ACTIVITY —
An exact transcription of all the records, free of pictures, is the expected answer.
[Start of Attachment]
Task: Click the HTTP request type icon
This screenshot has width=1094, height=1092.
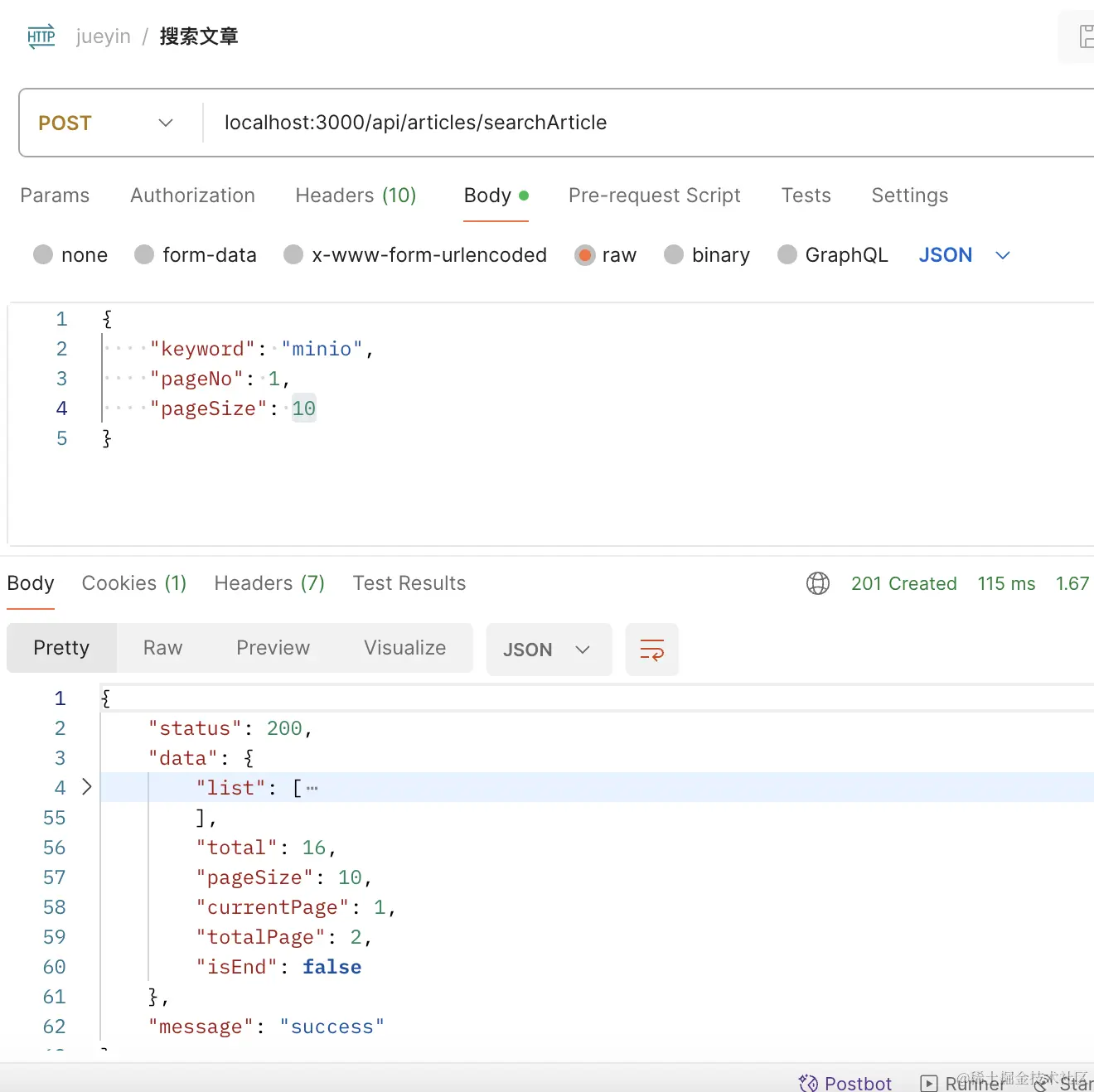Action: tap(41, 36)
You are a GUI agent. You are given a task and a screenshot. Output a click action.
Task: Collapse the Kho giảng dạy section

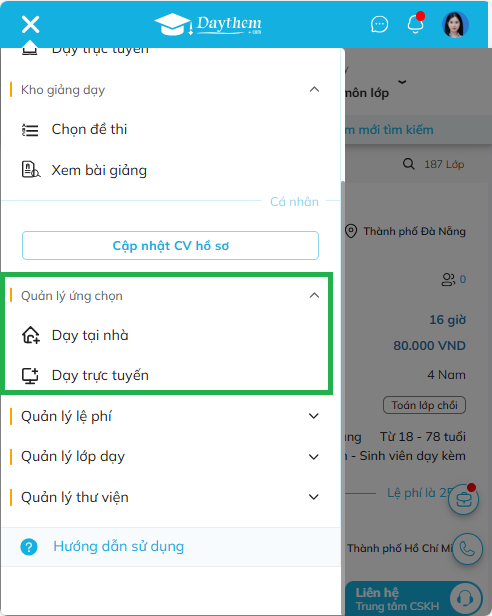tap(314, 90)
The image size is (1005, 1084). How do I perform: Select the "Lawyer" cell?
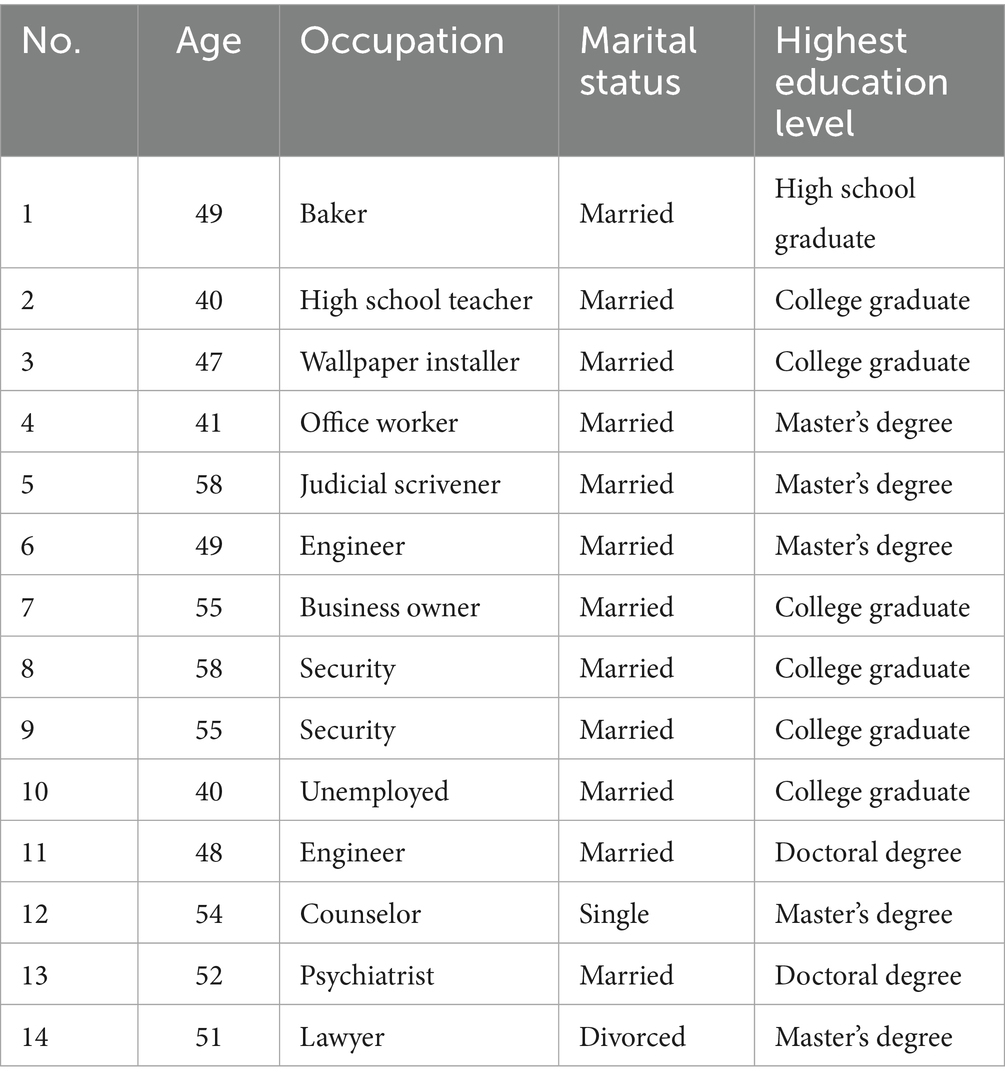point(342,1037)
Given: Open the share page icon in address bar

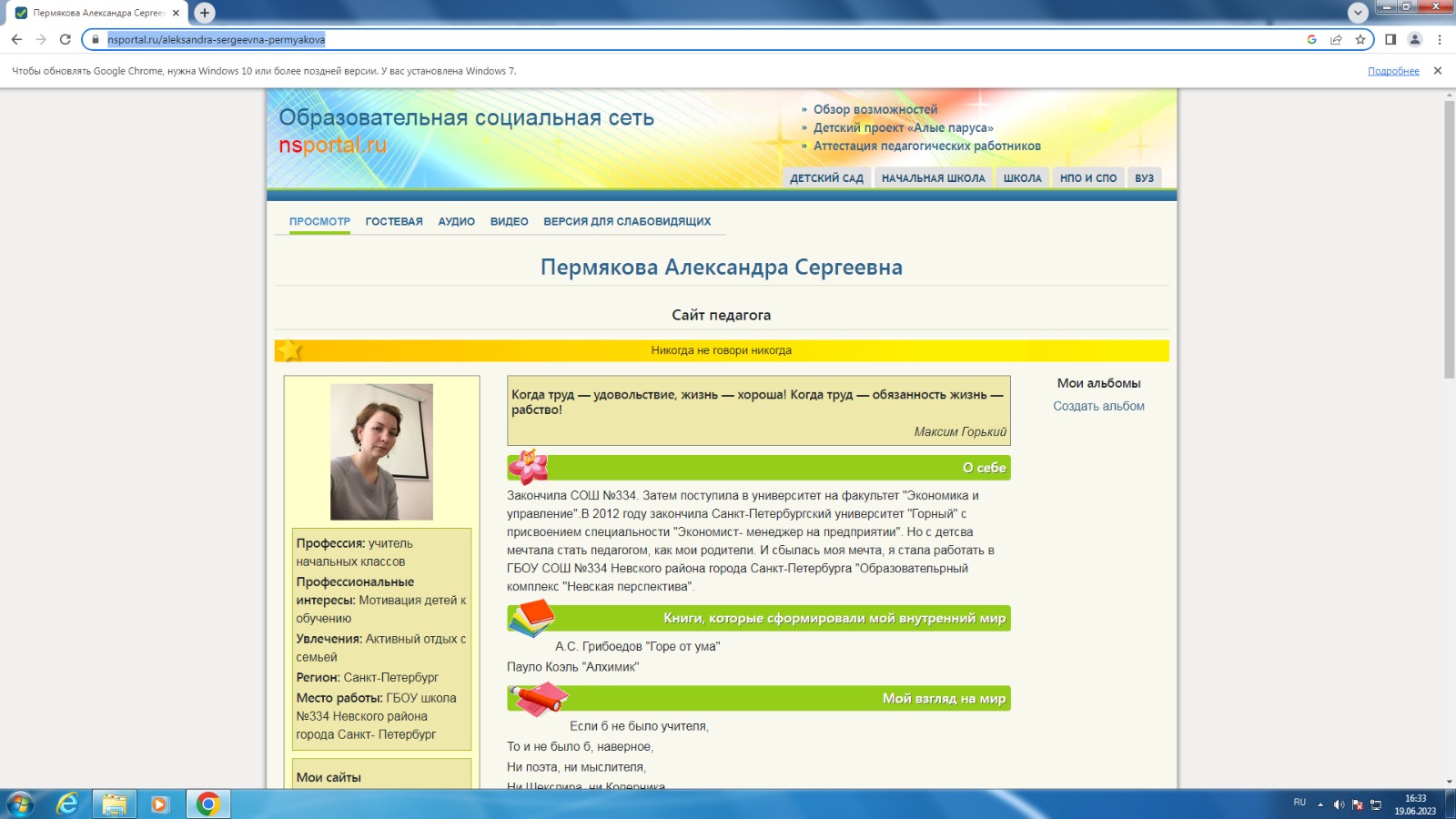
[End of Attachment]
TASK SOLUTION —
Task: Click the HTTP request type icon
This screenshot has width=1094, height=1092.
Action: tap(41, 36)
You are a GUI agent. You are given a task and a screenshot. Output a click action.
Task: Collapse the Kho giảng dạy section

tap(314, 90)
The image size is (1005, 1084). How do I perform: Select the "Lawyer" cell?
point(342,1037)
Given: Open the share page icon in address bar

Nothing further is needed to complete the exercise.